For this assignment, students in WR 112 work in teams to explore a short assigned course reading in greater depth and practice their oral presentation skills at the same time. Note that this assignment, which should occur somewhere between the third week of the semester and the eleventh week (that is, when reading and analyzing texts from the anthology) does not use the jigsaw-puzzle structure of the WR 111 version of this assignment and is designed to foster deeper discussion and analysis of the assigned readings than is possible in WR 111. Refer to the Faculty Guide to WR 112 if you are not sure how this assignment fits into the arc of the WR 112 semester.
to develop proficiency in academic language and build confidence in public speaking; to work in groups to analyze multiple aspects of a challenging text; to use multimodal formats as part of an oral presentation; to practice facilitating a large-group discussion and cultivate team management skills.
analysis; summary; oral presentation; group work
- Work in a team of 2-3 students to lead a lively intellectual discussion among your classmates on an essay, and (on other class days) participate in your classmates’ discussions.
- Facilitate a 20-minute discussion in class. Note that this is not a “presentation” in the most formal sense: instead of talking for the entire time, you and your teammates will facilitate a discussion among your classmates.
- Plan on holding the floor, with your teammates, for 20 minutes (25 minutes is a hard deadline). Note that I reserve the right to step in and help steer the discussion if need be, for the benefit of everyone in the class. Essentially, though, you and your teammates are in charge of the class for 25 minutes.

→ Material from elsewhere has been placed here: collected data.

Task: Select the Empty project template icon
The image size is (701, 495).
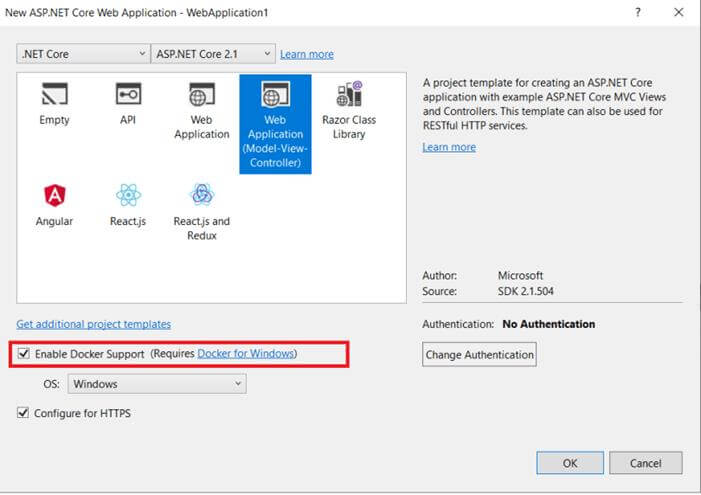Action: click(x=55, y=94)
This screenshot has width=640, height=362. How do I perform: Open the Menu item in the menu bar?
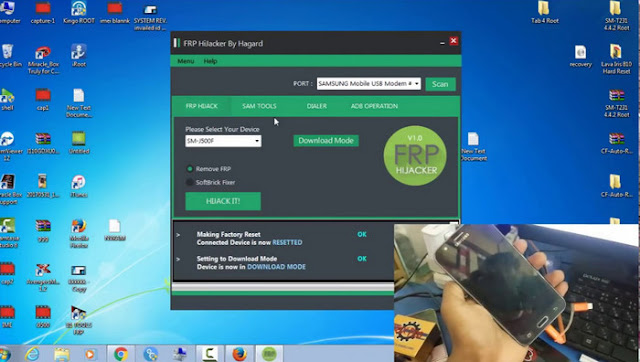coord(186,61)
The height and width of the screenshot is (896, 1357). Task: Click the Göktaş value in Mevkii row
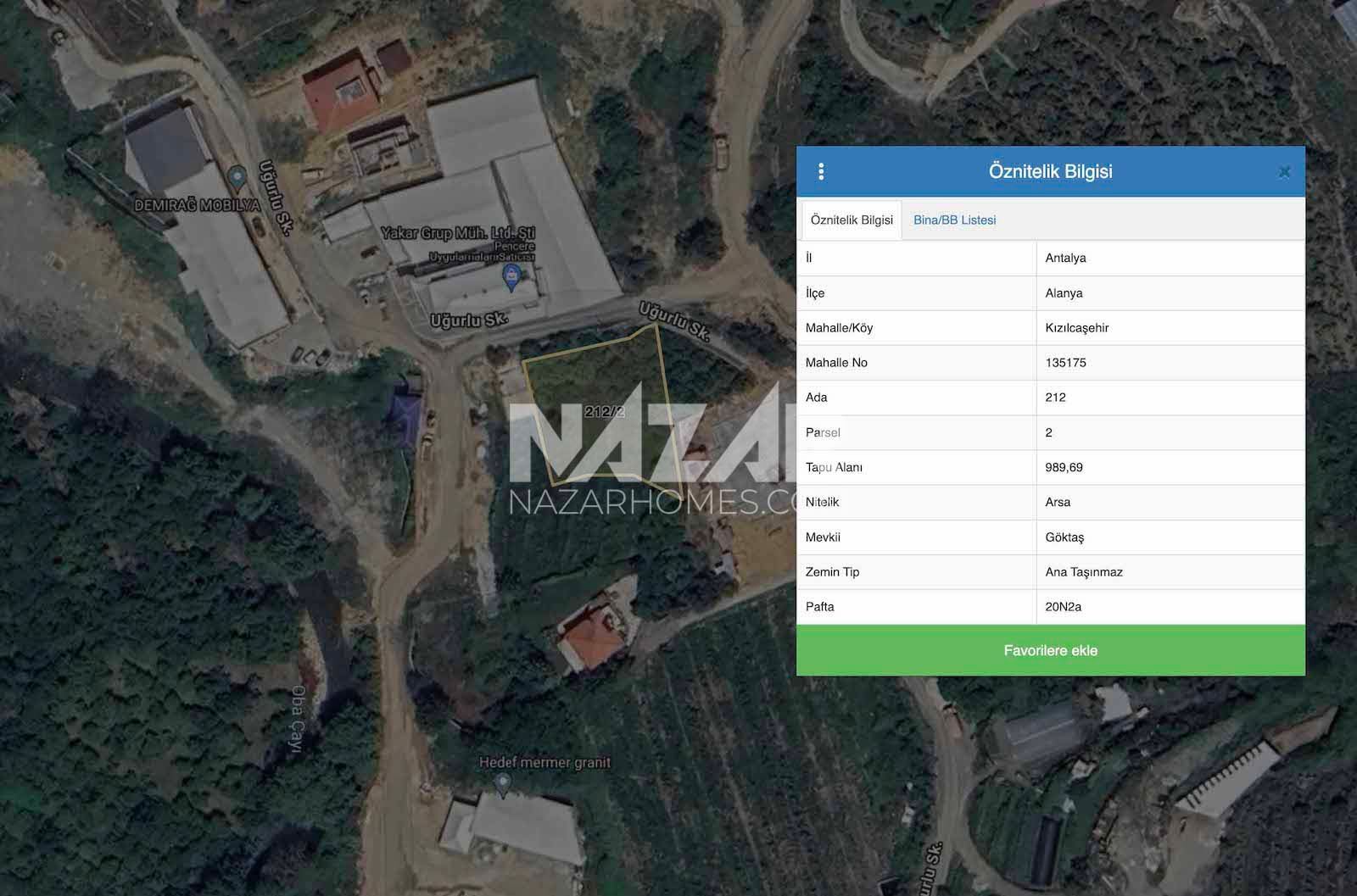1064,537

- Use the board, present slides or visual aids, have the class use Google Docs or any collaboration apps, lead a general discussion, divide people into groups, use games, or combine any of these options as you see fit. Be creative!
- Remember, though, that the point of this assignment is for your classmates to have an active discussion of the text–if you and your partners simply lecture, or if you only involve 1-2 others in the discussion, the presentation will not be as effective as it could.
- Make notes, a handout, slides, or other materials available to your classmates after the presentation for them to keep for reference.
- Do not lecture. Speak clearly, correctly, and in an engaging academic manner.
- Become experts on your assigned essay, and stick to the text at hand. While you may wish to bring in a bit of context/background information, and while I encourage connections to other readings we have done together, you do not need to do extensive research for this presentation, and you should not distract yourself and your classmates to the extent that we lose focus on the essay at hand.
- Ensure the participation of all or almost all of your classmates. Build in opportunities for your classmates to actively analyze the reading and share their own interpretations (see the “Key Elements” section, below, for more specifics).
- Participate equally with your teammates, at all stages of this assignment.
- At least 3-4 carefully thought-out questions for the class. Note: you might well end up asking significantly more than four questions; this is a bare minimum.
- At least 4-6 specific passages from the assigned text that you want the class to examine
- At least one connection to another reading we have done together in class
- Close analysis (not mere summary) of the essay at hand, covering at least three of the following aspects of your assigned essay. Note: You do not need to cover these separately, or even in this order, and it is up to you how you cover them.
- Themes: What are the key themes in this essay? How do they relate to each other, and to those of other texts we have read together?
- Style: What rhetorical devices does the author use? Why? How is the essay constructed? How does its style relate to its content?
- Vocabulary: What are the key difficult words in this text? Which words can you see yourself using in other academic contexts? What kind of diction does the author use, and how does this type of diction affect our reading of the essay?
- Grammar (sentence structure): What do you notice about the author’s syntax? What structures, on the sentence level, does the author use, and why? What can you teach your classmates about grammar on the basis of examples from this essay?
- Your classmates will offer you and your teammates feedback after your presentation. What did they learn from your discussion? What did they want to find out more about? What did they find effective about your presentation style and/or multimodal elements? What could have benefitted from additional work?
- You and your group will also reflect on your presentation. How well did you work together as a team? What do you think was most effective about your presentation? What strategies did you use when planning the presentation that you might use again in other contexts? What would you do differently if you could do things over again?